Saya membayangkan, pemeriksaan di dunia yang dilakukan oleh manusia saja begitu ketatnya, lalu bagaimana pemeriksaan nanti di akhirat yang dilaksanakan oleh para malaikat? Tidak terbayangkan ketatnya pemeriksaan yang harus dilalui manusia untuk menentukan tempatnya di akhirat, Surga atau Neraka. Saking ketat dan mencemaskannya, pemeriksaan itu bahkan menyebabkan sebagian golongan harus merutuki diri sendiri, “Celakalah aku! Celakalah aku!” disaat sebagian lagi tersenyum menunggu datangnya kenikmatan abadi.

Saya membayangkan, menghadapi pertanyaan “punya masalah apa kamu disini?” dari petugas imigrasi saja sudah begitu menegangkannya. Padahal itu hanya pertanyaan dunia. Kalaupun kita salah, masih bisa kita perbaiki kemudian. Tapi jika yang bertanya malaikat, “punya masalah apa kamu di dunia?”. Duh, itu sudah pertanyaan final. Tidak ada waktu lagi untuk bertobat dan memperbaiki kesalahan kita.

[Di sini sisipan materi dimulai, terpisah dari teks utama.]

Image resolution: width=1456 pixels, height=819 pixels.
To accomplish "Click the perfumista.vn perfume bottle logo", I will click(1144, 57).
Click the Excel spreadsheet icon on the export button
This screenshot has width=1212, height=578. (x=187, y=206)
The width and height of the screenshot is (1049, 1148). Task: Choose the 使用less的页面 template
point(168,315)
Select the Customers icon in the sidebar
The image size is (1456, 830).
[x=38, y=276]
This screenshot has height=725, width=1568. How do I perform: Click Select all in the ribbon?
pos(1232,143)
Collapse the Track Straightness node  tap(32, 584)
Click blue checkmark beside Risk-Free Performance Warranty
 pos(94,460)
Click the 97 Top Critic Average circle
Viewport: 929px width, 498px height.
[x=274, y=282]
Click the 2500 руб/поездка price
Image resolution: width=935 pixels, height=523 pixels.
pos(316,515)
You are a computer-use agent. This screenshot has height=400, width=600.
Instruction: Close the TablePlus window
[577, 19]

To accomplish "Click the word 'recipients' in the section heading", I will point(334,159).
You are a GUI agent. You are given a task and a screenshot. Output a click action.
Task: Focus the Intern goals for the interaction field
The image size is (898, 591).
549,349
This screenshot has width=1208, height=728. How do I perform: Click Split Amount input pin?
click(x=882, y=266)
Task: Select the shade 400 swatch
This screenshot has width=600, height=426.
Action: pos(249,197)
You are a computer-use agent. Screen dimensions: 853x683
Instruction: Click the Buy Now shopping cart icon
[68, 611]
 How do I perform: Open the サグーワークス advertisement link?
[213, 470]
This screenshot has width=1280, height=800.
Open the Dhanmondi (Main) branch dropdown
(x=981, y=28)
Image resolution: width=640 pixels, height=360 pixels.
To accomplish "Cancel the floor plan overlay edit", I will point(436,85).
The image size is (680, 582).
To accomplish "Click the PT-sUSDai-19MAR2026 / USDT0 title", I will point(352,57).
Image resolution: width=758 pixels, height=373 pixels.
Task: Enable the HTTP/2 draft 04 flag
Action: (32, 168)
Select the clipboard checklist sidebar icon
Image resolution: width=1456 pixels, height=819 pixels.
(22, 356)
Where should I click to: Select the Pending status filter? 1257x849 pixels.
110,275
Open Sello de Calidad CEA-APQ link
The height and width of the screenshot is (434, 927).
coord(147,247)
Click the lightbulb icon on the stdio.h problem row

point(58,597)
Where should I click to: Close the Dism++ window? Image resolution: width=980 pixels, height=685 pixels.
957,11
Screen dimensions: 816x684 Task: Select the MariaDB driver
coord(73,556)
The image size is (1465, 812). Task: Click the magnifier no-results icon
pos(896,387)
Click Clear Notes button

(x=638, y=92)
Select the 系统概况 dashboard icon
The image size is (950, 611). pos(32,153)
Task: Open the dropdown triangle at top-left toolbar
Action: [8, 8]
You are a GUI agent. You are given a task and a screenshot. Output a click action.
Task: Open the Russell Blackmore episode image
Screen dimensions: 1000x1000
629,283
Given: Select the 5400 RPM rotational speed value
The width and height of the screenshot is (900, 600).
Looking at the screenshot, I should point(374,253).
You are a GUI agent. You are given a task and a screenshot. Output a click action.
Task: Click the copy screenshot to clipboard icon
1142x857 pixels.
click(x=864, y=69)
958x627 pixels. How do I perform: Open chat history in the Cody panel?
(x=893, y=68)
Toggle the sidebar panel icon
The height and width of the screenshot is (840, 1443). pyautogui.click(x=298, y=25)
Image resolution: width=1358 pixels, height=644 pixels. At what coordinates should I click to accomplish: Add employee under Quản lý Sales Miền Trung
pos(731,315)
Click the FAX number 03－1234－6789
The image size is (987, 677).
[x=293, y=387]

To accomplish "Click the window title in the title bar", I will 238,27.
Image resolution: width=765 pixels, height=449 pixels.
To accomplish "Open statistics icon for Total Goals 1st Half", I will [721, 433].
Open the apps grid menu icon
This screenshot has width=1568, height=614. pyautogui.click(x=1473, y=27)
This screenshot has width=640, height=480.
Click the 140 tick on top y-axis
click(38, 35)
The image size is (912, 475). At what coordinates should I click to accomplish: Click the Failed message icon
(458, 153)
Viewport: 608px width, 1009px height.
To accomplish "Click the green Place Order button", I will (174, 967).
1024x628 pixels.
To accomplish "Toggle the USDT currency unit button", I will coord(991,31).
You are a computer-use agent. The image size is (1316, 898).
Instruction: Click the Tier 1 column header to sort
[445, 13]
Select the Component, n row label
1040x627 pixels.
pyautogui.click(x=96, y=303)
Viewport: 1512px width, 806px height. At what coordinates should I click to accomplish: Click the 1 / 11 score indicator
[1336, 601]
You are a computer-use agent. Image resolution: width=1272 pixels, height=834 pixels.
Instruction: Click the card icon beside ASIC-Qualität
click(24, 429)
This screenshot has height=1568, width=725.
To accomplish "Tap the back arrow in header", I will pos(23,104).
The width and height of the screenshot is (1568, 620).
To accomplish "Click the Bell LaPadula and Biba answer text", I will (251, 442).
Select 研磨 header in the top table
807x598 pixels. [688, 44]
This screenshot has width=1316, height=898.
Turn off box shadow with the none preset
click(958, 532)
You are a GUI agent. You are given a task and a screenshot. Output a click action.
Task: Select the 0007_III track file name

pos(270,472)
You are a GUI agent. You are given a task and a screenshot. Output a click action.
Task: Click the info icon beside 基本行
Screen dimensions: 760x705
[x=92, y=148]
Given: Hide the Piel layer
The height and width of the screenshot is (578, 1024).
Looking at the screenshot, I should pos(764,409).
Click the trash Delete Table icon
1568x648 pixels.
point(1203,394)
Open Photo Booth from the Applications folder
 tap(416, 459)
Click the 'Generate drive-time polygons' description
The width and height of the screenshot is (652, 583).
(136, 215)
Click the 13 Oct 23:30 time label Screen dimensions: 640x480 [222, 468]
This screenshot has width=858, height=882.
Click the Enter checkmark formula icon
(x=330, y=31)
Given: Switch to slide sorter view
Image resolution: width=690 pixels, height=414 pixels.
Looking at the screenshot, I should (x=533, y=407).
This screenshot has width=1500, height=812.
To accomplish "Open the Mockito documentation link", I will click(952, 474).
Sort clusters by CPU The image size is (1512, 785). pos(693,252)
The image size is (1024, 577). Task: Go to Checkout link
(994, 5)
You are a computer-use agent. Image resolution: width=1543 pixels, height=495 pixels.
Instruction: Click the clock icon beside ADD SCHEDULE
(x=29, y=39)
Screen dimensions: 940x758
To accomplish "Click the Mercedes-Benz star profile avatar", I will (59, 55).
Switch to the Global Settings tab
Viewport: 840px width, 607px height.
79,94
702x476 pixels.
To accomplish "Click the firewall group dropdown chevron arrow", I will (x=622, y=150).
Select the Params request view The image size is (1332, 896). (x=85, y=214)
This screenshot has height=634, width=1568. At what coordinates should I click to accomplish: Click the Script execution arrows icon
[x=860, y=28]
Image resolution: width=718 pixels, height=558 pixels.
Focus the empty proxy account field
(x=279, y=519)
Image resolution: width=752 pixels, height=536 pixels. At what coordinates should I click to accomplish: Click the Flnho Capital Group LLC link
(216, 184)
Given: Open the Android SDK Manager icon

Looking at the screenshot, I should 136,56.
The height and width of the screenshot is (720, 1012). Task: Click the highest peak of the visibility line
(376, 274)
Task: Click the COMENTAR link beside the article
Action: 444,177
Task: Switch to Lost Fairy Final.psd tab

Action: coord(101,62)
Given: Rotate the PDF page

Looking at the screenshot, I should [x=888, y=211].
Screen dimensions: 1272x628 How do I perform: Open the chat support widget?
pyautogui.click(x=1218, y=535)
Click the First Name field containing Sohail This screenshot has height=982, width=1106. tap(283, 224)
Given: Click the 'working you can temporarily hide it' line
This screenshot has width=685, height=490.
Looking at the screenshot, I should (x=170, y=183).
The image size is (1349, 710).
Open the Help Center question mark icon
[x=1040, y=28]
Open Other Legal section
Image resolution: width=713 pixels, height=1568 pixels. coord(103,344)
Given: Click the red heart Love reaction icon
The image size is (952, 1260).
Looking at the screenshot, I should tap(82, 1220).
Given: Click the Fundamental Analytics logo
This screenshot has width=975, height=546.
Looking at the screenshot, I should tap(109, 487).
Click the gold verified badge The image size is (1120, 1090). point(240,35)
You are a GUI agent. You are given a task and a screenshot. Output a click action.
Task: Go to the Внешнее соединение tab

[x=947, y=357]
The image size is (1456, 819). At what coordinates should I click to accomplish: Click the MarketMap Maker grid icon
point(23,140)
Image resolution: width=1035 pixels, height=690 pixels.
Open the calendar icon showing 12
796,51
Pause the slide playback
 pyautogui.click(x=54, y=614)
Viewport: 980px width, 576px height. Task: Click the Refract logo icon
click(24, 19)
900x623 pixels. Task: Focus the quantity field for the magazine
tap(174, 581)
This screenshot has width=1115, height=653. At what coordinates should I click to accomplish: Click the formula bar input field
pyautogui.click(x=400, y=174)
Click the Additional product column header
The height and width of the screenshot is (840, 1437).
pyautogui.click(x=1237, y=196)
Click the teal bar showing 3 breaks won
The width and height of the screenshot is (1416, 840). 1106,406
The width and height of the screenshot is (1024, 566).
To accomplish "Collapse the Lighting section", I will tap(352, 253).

Saya membayangkan, kalau pada saat pemeriksaan imigrasi saya masih bisa dibantu oleh orang Jordan yang baik. Yang mau membantu saya meyakinkan petugas imigrasi. Hal serupa sudah tidak mungkin saya dapati lagi di akhirat karena setiap orang akan sibuk dengan urusannya masing-masing. Kita pun tidak bisa meminta belas kasihan para penjaga (malaikat) seperti saya meminta belas kasihan petugas imigrasi, karena para malaikat selalu tunduk dengan perintah Allah. Tidak bisa disuap. Tidak bisa dikelabui. Dan tidak peduli dengan ratap manusia yang memelas.

Sepayah apapun kita memelas, sekuat apapun kita memohon, kalau dokumen-dokumen penunjang kita tidak lengkap, maka kita tidak akan diizinkan mengikuti “penerbangan” ke Surga. Begitu juga sebaliknya, kalau paspor sudah di tangan, visa sudah didapat, dan tidak ada masalah yang berarti, Insya Allah kita akan mudah masuk Surga. Oleh karena itu mumpung masih di dunia, selagi masih ada waktu untuk bertobat, mari perbaiki diri dan lengkapi dokumen-dokumen penunjang ke Surga dengan perbanyak amal baik.